-9-Geestesziekte
- Dinten Kasabelas -
Aku tak
tahu apa yang terjadi setelahnya.
Yang
kutahu, aku terbangun keesokan paginya dengan tubuh lebih segar. Kali pertama
membuka mata, aku langsung melihat langit-langit tempat tidurku yang disaungi
kelambu. Napasku teratur, tubuhku bergelung dengan nyaman di bawah selimut.
Sinar matahari pagi menyeruak masuk melalui kaca jendela yang tirainya disibak
lebar-lebar.
Aku
langsung waspada. Kupandangi area di mana aku melihat empat belas sosok hantu
itu berdiri menatapku. Kuraba perlahan-lahan dengan tanganku, area di mana
laki-laki berkumis itu baru saja menggagahiku dalam bentuk Dian.
Lalu,
aku menoleh ke arah balkon. Di luar sana, Dian sedang melakukan sesuatu dengan
salah satu tanaman.
Aku
bangkit duduk. Kudapati tubuhku masih telanjang bulat sisa bercinta dengan
sosok itu. Kutarik selimut hingga menutupi seluruh tubuhku, lalu Dian pun masuk
ke dalam sambil membawa beberapa kuntum bunga berwarna kuning. Aku tidak tahu
ada bunga kuning di sana. Terlihat seperti bunga liar yang tumbuh di
rerumputan.
“Eh,
udah bangun, A?” sapa Dian ramah. Senyumnya manis dan lebar seperti semalam.

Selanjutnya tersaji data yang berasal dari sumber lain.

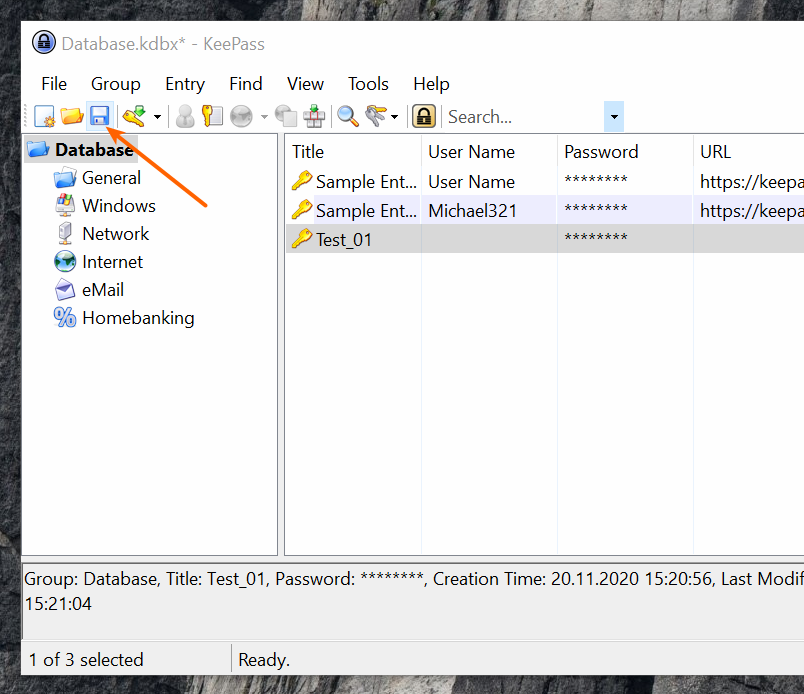Click the Add Entry key icon
The image size is (804, 694).
tap(133, 117)

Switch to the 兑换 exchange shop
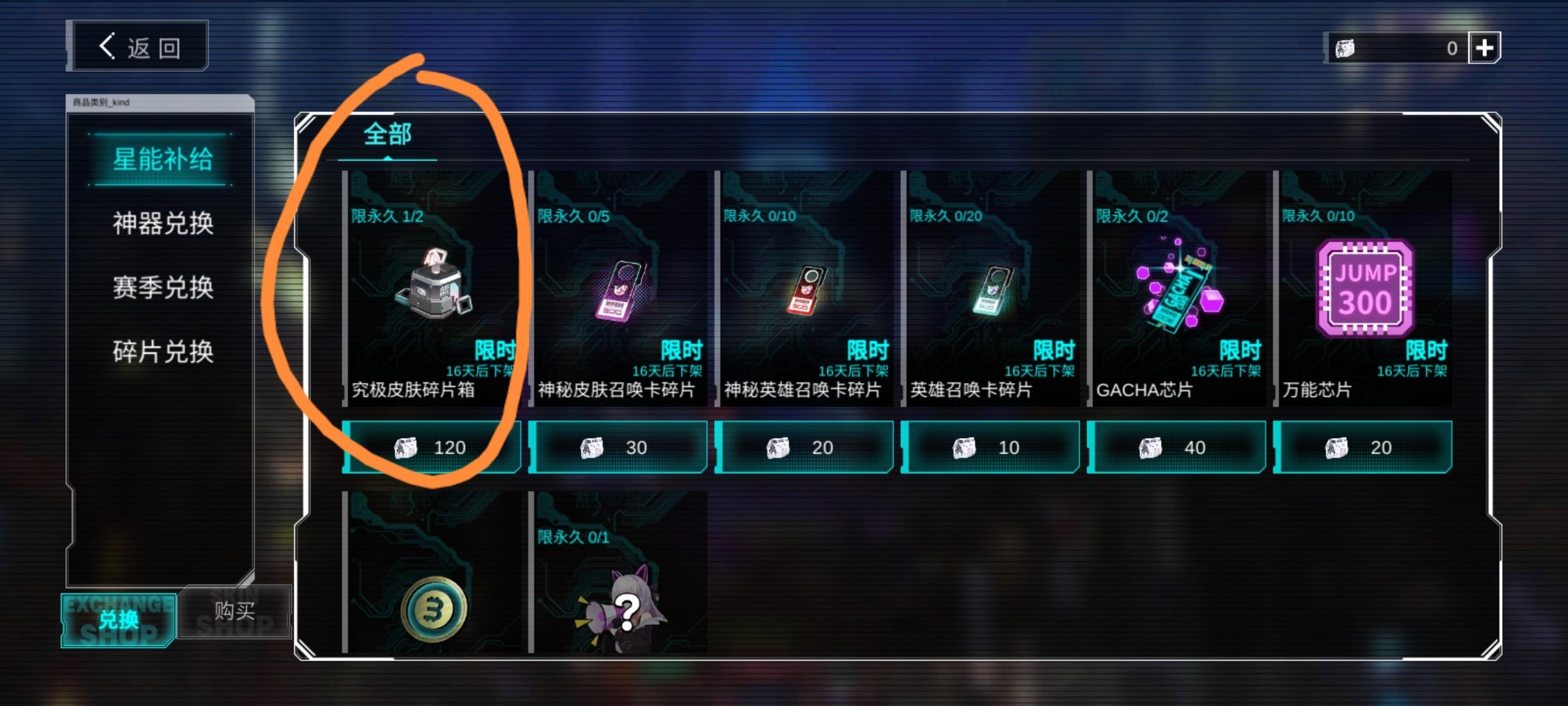click(x=119, y=620)
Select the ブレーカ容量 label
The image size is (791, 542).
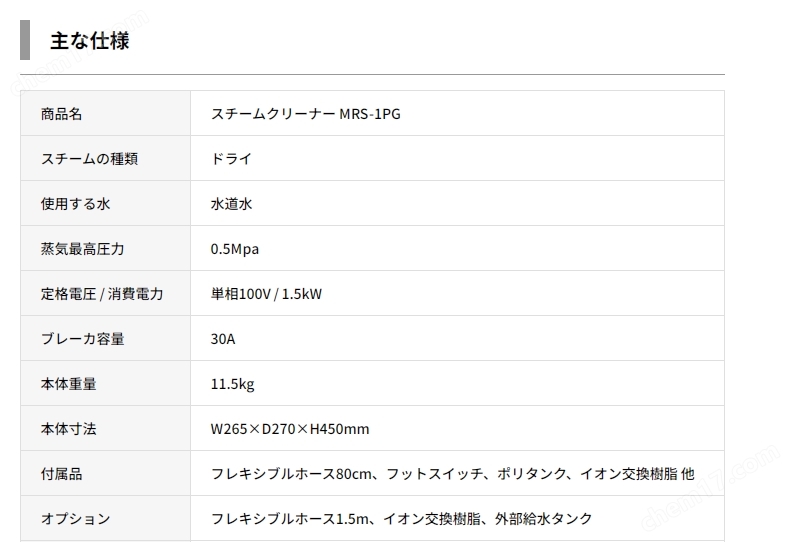[82, 338]
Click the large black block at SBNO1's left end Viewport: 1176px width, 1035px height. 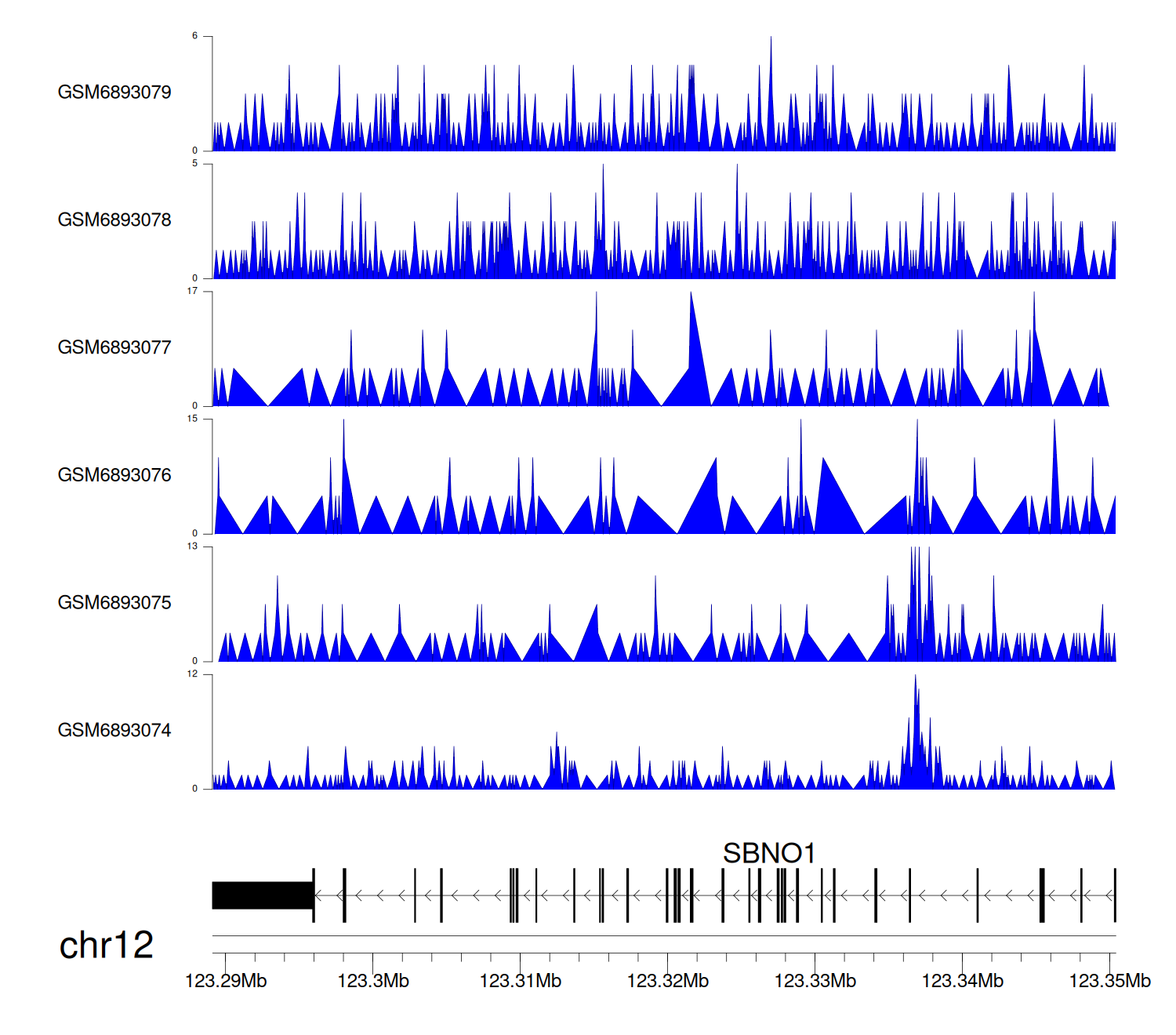[263, 895]
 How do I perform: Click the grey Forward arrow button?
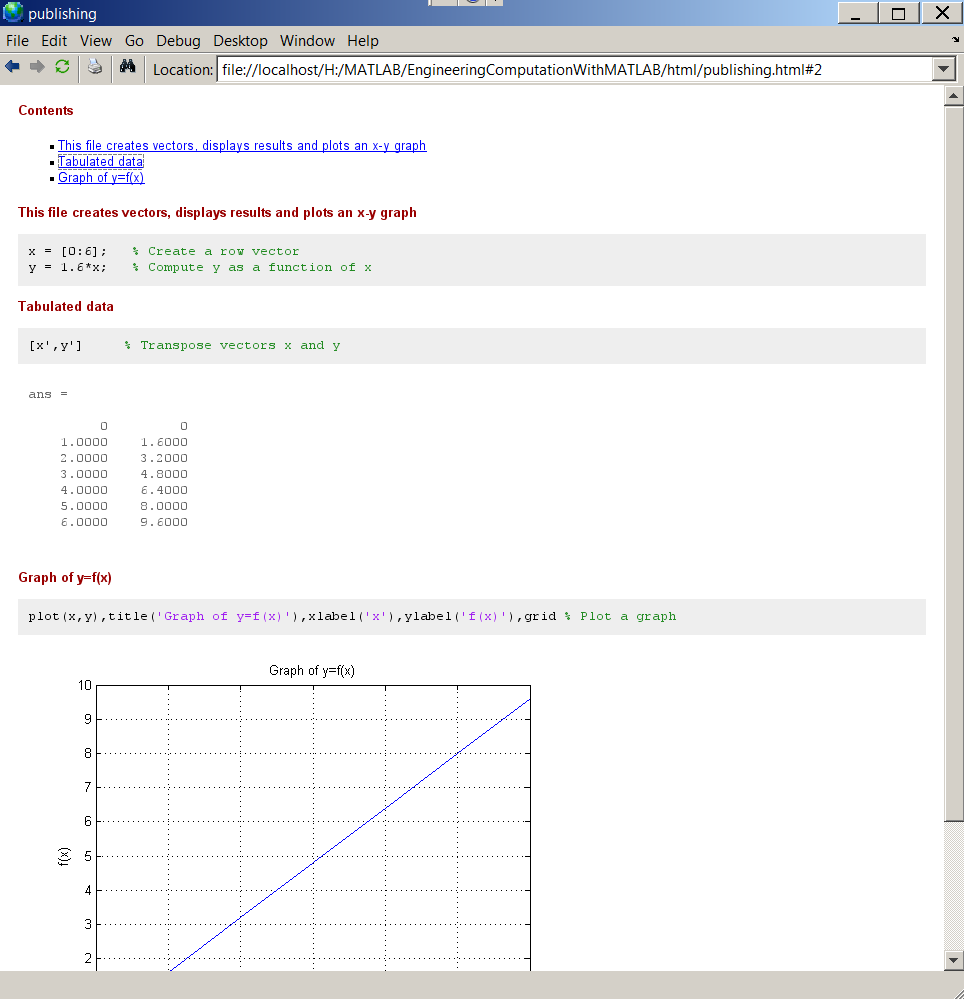37,68
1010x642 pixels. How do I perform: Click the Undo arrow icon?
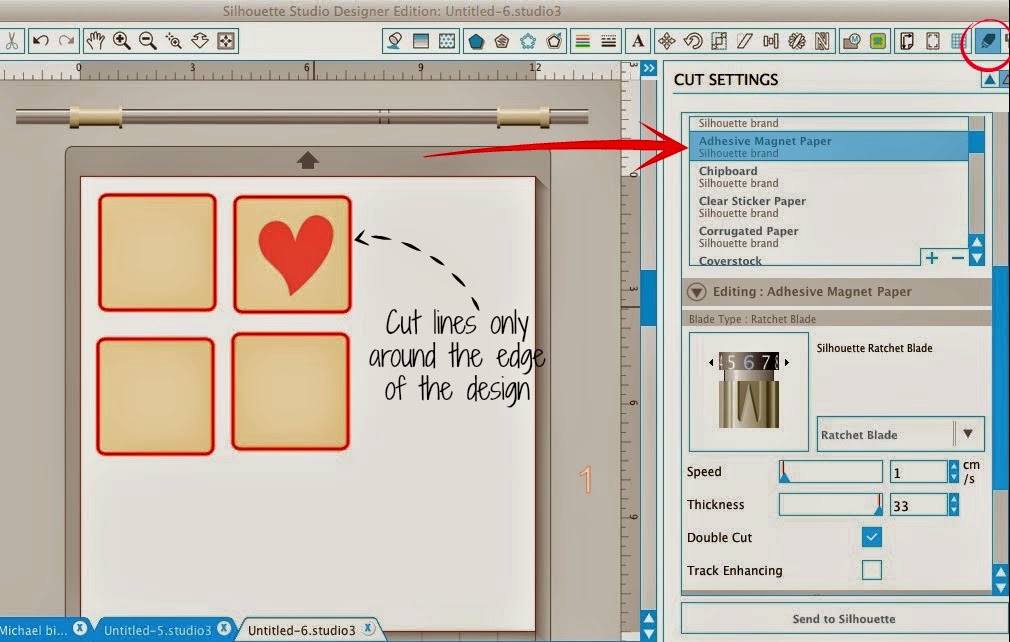tap(40, 40)
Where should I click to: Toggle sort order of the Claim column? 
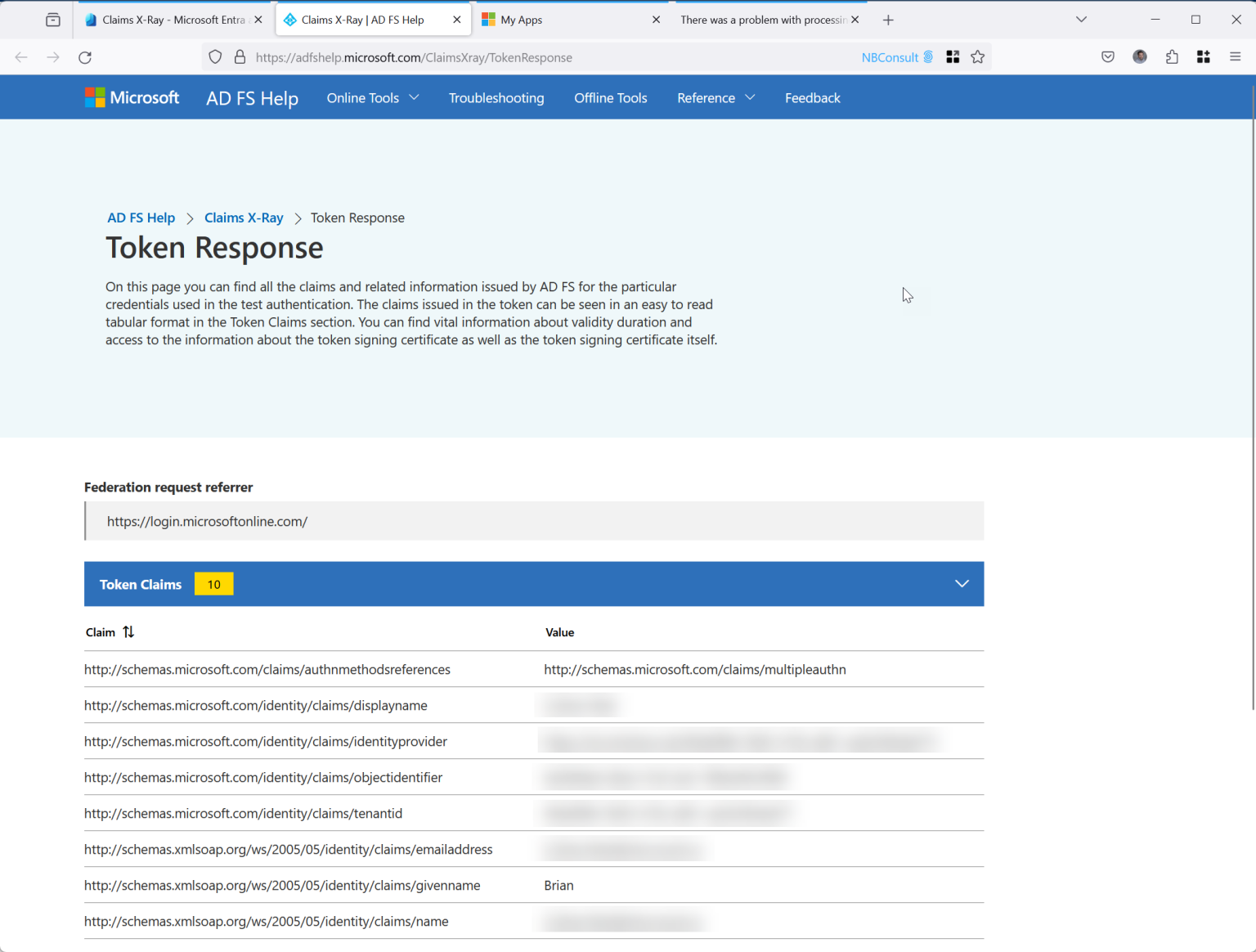coord(128,631)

Namun yang ini terasa lebih hangat. “Pusing enggak? Atau mual?” Dian mengganti
bunga di dalam vas meja dengan bunga yang baru. Kemudian dia menyodorkanku air
putih untuk diminum.
“Kamu
... kamu bukan—”
“Bukan,”
jawabnya. Dan dia tersenyum lagi.
Aku
masih ragu untuk menerima sodoran air minum itu. Jadinya malah kupandangi saja
air di dalam gelas.
“Tenang
aja wé, A. Saya bukan jurig, da.” Dian terkekeh akrab. “Ini
minum dulu. Takutnya Aa dehidrasi.”
Aku
ingat betul Dian tak pernah memanggilku selain dengan sebutan Aa. Kuputuskan
bahwa Dian di depanku ini Dian yang asli. Jadi, kuambil gelas dan kuteguk
sampai habis.
“Ada
pusing-pusing enggak? Mun ada, entar
saya beliin Panadol. Mau?” tawar Dian sambil meletakkan gelasku ke atas meja.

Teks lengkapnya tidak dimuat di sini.